Eles observam que o Tribunal já rejeitou tentativas de instâncias inferiores de enquadrar disputas de terra envolvendo trabalhadores rurais no crime de formação de quadrilha. “Os pacientes (sem-terra) possuem a peculiaridade de se dedicar à causa social de melhoria das condições econômicas de milhares de trabalhadores rurais, a teor do que preceitua a Constituição da República, quando erige a dignidade da pessoa humana como fundamento central do Estado Democrático de Direito e a reforma agrária como instrumento da política de efetivação de objetivos fundamentais da República Federativa do Brasil”, destaca o texto do pedido.

Receita Federal

A terra em disputa está na área das Usinas Santa Helena, Jaciara e Pantanal. O grupo controlador das usinas – Grupo Naoum – está em processo de recuperação judicial e tem uma dívida tributária de R$ 1,2 bilhão, segundo informação repassada pela Procuradoria-Geral da Fazenda Nacional ao deputado Padre João. No comunicado ao parlamentar, acompanhado de ofício do ministro da Fazenda, o órgão informou que a dívida inclui apropriação indébita (R$ 20 milhões no Imposto de Renda), contribuições sociais não repassadas (R$ 6,8 milhões), entre outros.

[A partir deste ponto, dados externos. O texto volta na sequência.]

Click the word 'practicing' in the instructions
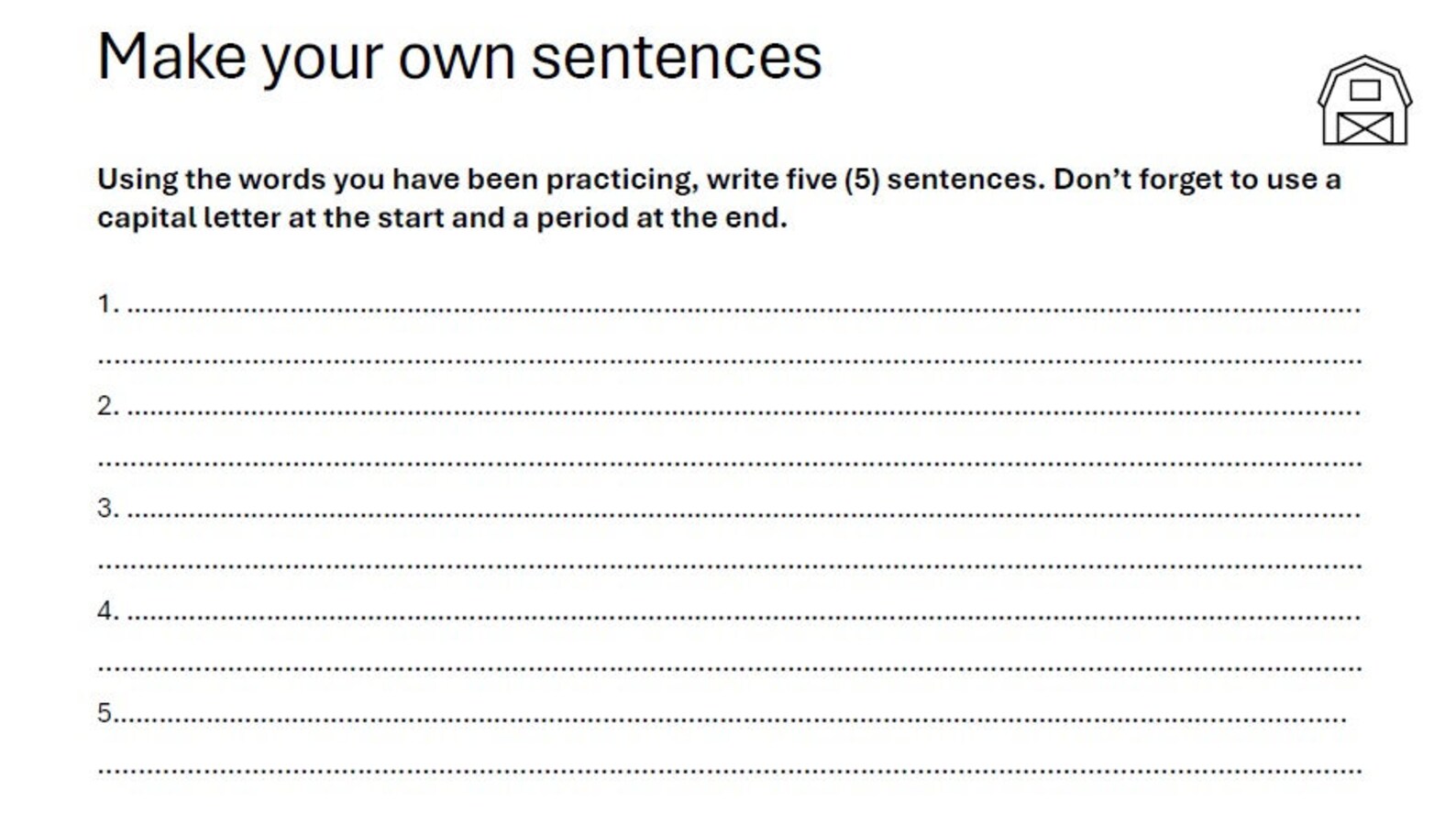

O comunicado preparado pelos técnicos da Fazenda apontam fraudes no processo de recuperação judicial. “Os processos de recuperação judicial em apreço, em clara distorção da mens legis, têm sido utilizados pelos gestores da recuperanda para a prática de evasão e blindagem patrimonial, mediante negociações fraudulentas envolvendo as sociedades em recuperação judicial, consistente na transferência do patrimônio das devedoras para os mesmos componentes do grupo familiar controlador”, ressalta o documento. Os técnicos ainda informaram que as fraudes foram feitas por meio de “criação de empresas fictícias, abertas em nome de interpostas pessoas, laranjas”.

No documento enviado a Padre João, os técnicos apontam que o insucesso do processo de recuperação judicial que tramita há pelo menos cinco anos decorre “não só de falha na administração ou das intempéries econômicas, mas de fraudes perpetradas na condução de sua administração”. “Note-se, assim, que inúmeras são as condutas desabonadoras praticadas pelos representantes da empresa, a descortinar a evidente má-fé”, destacam. “Tal conduta revela-se processualmente inaceitável e moralmente repugnante, devendo ser de pronto obstada e penalizada por todas as esferas dos Poderes da República.”